Your task:
Each entry below should be restated word for word, without any picture it contains.

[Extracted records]
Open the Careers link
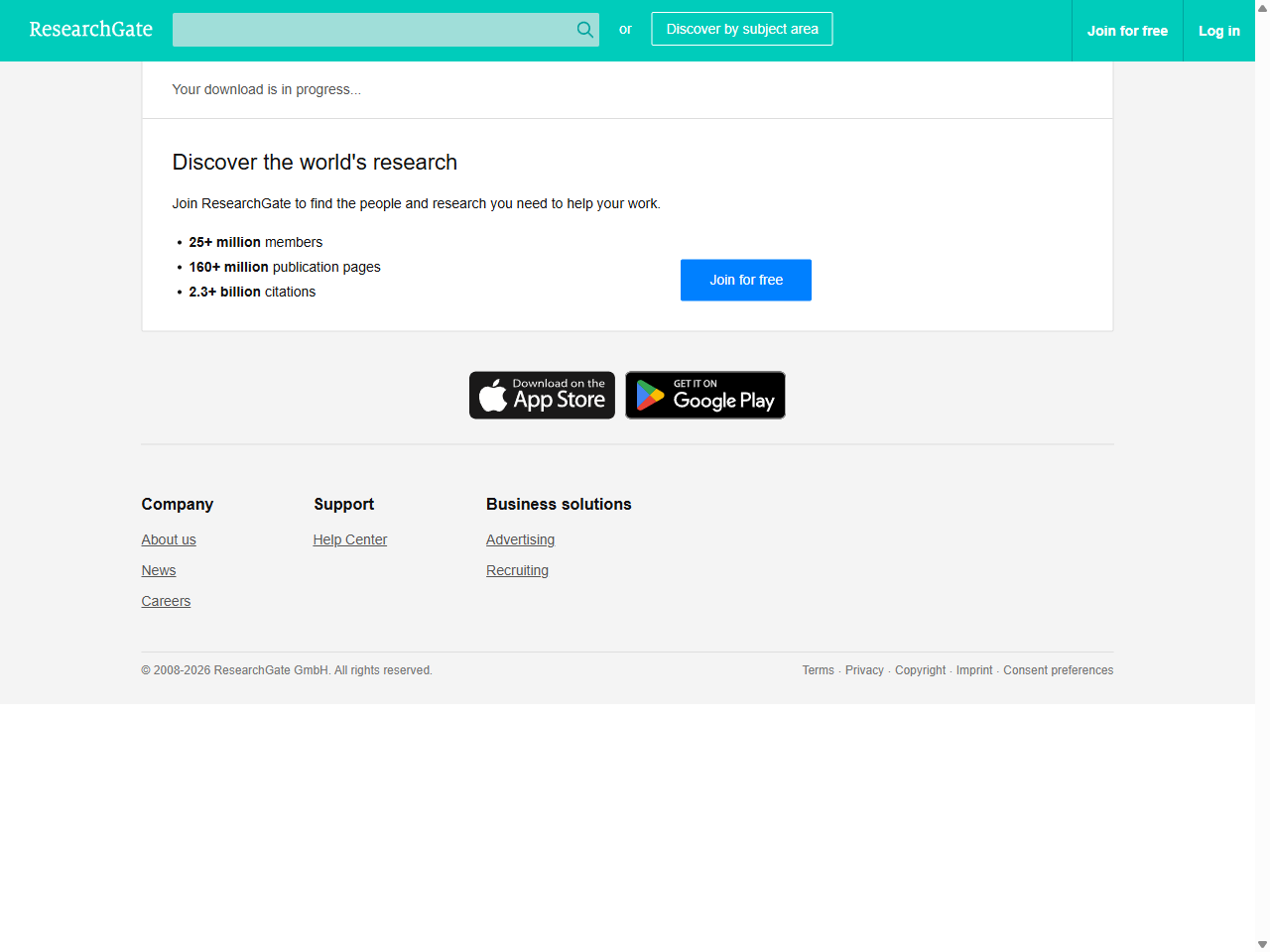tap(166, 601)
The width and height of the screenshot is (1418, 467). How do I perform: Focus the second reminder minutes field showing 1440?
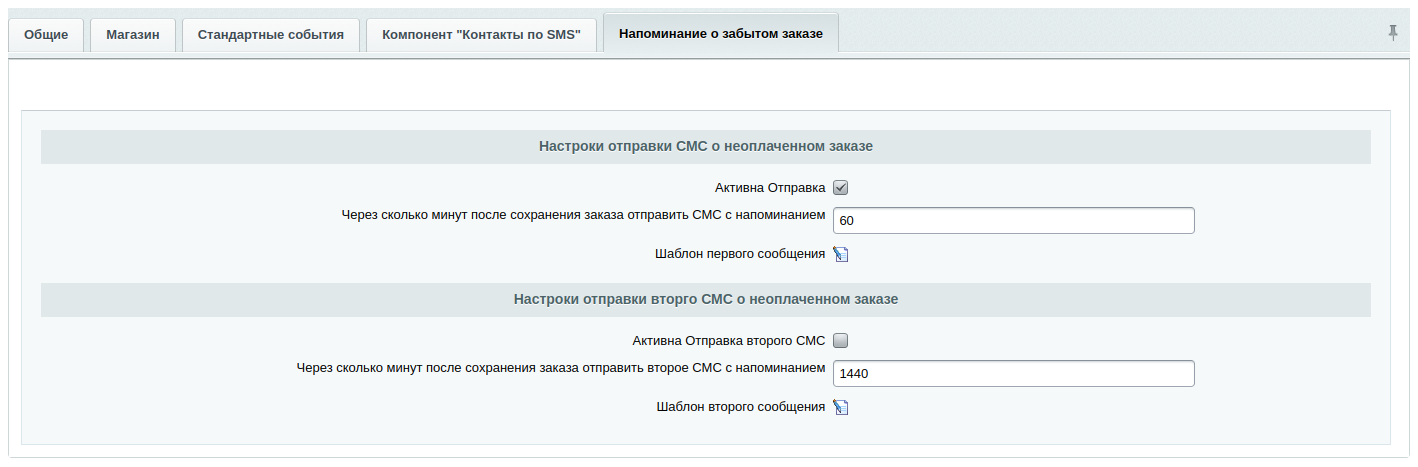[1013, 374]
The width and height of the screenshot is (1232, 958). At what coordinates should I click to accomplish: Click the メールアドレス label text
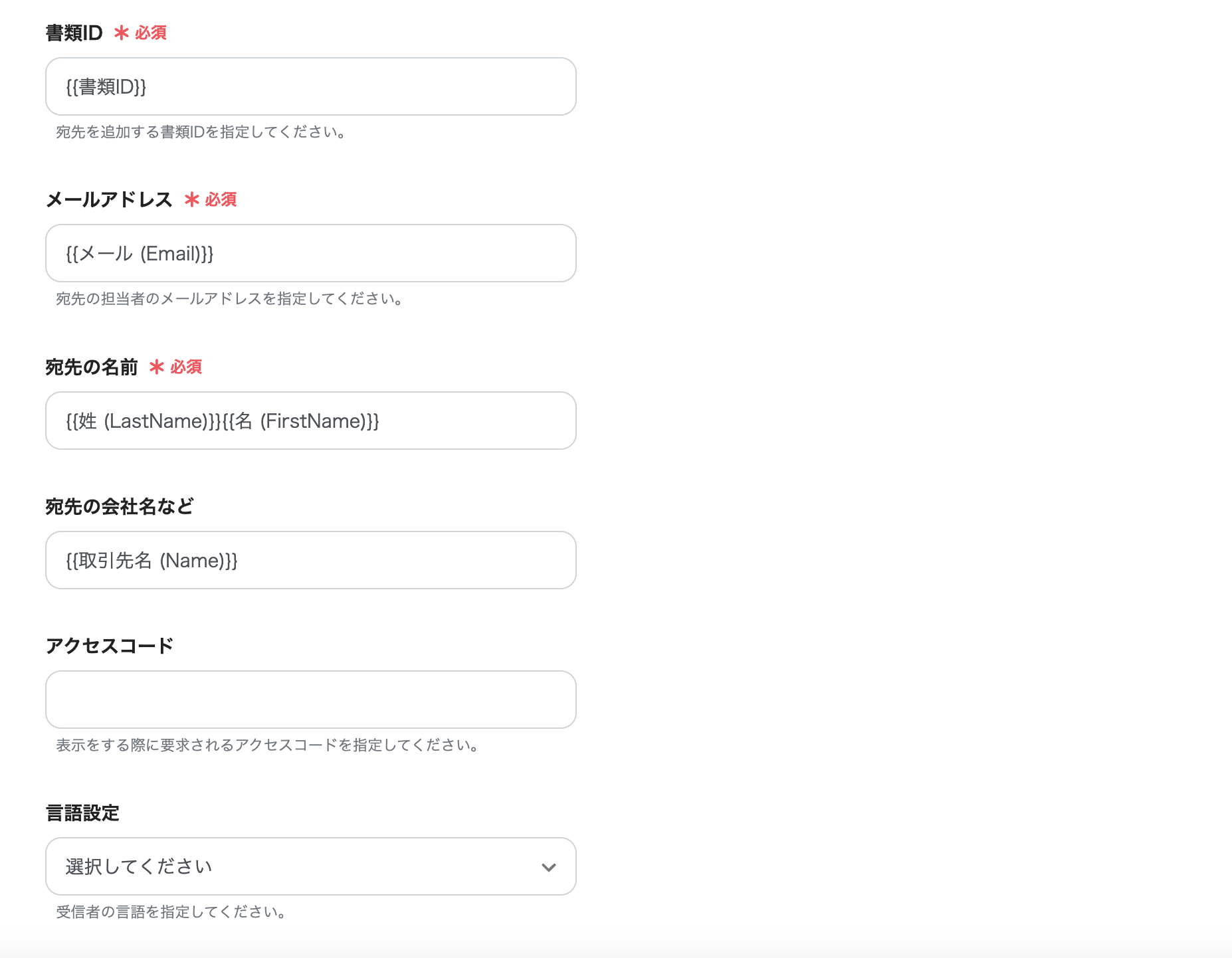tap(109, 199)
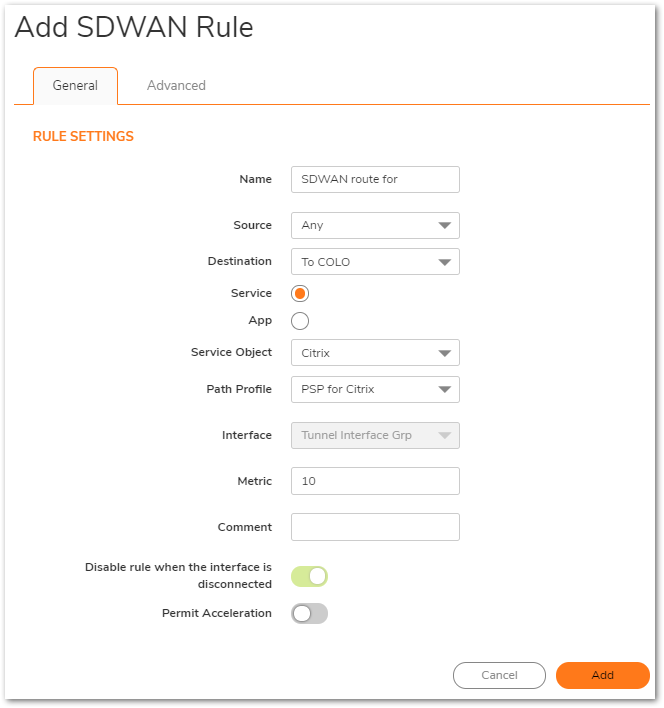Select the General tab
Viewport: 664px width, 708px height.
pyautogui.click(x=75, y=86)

Exercise response:
Open the Careers link
tap(166, 601)
The width and height of the screenshot is (1418, 467). How do I perform: Focus the second reminder minutes field showing 1440?
[1013, 374]
The width and height of the screenshot is (1232, 958). At what coordinates should I click to accomplish: Click the メールアドレス label text
tap(109, 199)
Select the General tab
Viewport: 664px width, 708px height.
pyautogui.click(x=75, y=86)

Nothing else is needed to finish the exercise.